Mikael turned around and walked to another room. He knelt and opened a rusted trunk. Inside were ancient masks, knives, and armor. He dug to the bottom and pulled out two items, then shut the trunk and walked back into the other room. He laid the items on the table.
“We take up our dusty swords and follow him.”
Henrohf raised an eyebrow. “I’ve followed you into some nasty places headfirst, brother, but we don’t even know where this portal is.”
“Someone will. One of the former members of the Council that dissolved after we reunited the kings of this land and defeated the Kingdom of Darkness. Put on your sword, Henrohf; we’re going to the Water Kingdom.”
After three days on horseback, they finally saw the lustrous buildings of the Water Kingdom surrounding the glistening crystal tower in the center. “So you think Delegon knows?”
Mikael looked at Henrohf.
“Not the mad historian. Please tell me you’re not thinking of the historian.”

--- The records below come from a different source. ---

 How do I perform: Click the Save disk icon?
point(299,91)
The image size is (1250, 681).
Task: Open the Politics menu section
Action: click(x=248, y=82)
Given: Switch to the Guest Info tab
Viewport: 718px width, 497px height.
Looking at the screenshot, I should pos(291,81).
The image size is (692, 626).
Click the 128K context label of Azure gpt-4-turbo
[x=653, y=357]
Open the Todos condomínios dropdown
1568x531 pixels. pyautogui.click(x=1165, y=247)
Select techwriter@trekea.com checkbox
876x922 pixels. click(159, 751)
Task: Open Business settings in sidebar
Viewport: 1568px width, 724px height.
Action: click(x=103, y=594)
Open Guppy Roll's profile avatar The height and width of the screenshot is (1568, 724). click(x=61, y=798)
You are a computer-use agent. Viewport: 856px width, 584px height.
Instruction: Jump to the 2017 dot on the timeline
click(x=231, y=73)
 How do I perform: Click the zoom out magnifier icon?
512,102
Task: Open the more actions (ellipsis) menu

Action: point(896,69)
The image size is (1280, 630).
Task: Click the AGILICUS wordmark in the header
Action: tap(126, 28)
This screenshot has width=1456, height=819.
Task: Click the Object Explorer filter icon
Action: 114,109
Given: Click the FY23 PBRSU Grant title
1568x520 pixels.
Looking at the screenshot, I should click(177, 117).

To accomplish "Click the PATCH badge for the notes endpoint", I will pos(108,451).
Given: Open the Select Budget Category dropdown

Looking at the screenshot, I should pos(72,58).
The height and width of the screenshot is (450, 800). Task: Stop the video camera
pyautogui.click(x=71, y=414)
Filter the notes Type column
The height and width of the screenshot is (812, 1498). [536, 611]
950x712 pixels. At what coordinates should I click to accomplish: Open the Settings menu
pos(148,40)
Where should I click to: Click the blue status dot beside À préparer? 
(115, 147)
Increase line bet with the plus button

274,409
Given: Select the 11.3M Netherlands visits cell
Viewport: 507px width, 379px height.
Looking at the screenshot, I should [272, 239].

“He knows more about the Panthiverse than anyone in New Thernotia. If anyone knows where the portal is, he will.”
Henrohf sighed and shook his head, then heeled his mount to speed up.
They trotted onto the bridge which hung over a large river, the soft noise of hooves on dirt escalating into the hollow sound of hooves on wood, then louder as they reached the city’s stone streets. Walls were no longer necessary, but most of the buildings were constructed from stone by master craftsmen.
A bearded man stopped them in the middle of the cobblestone street “Fusa mino?” Can I help you?
“You don’t speak it?”
“Not anymore. It’s been years.”
Henrohf turned back to the man. “Tunala se pasanu?” Have you seen the historian?
“Eisa nalaeu.” In the tower.
“Per nava.” Thank you.
They kicked their horses to the clear blue tower the king designated his home. A man dressed in a leather tunic came out to meet them. “Captain Mulea at your service. What is your business here?”
“We wish to meet with the historian,” said Mikael.
Mulea shook his head. “The historian and the king are locked underground.”
“A young man came here yesterday, calling for the king. Knowing there were no more enemies in New Thernotia, we allowed them to be alone. When the man left, both lord Delegon and the historian were in a fit of rage. We locked them up to keep them from destroying the city.”
“Who was it?”
“We do not know. He seemed young, and carried a strange air about him.”
“What was he trying to do and why?”
“I am sorry to say that I did not speak with him, but King Delegon may be able to answer some of your inquiries. If he lets you live, that is. Please come in.” He stepped aside and let the recently dismounted men pass.
“Mikael, do you think it was Tunkoh?” asked Henrohf as they turned into a corridor left of the throne room.
“No. Tunkoh entered the portal a little less than a week ago. He has someone on his side. We’re dealing with more than one wizard here.”
“That’s what we need to know.”
“The dungeon is this way, sirs,” said the Mulea, gesturing to an open door that had concealed a set of stairs. They began to step down the stairs, but the man stopped them. “Don’t be surprised if it’s a little wet down there.”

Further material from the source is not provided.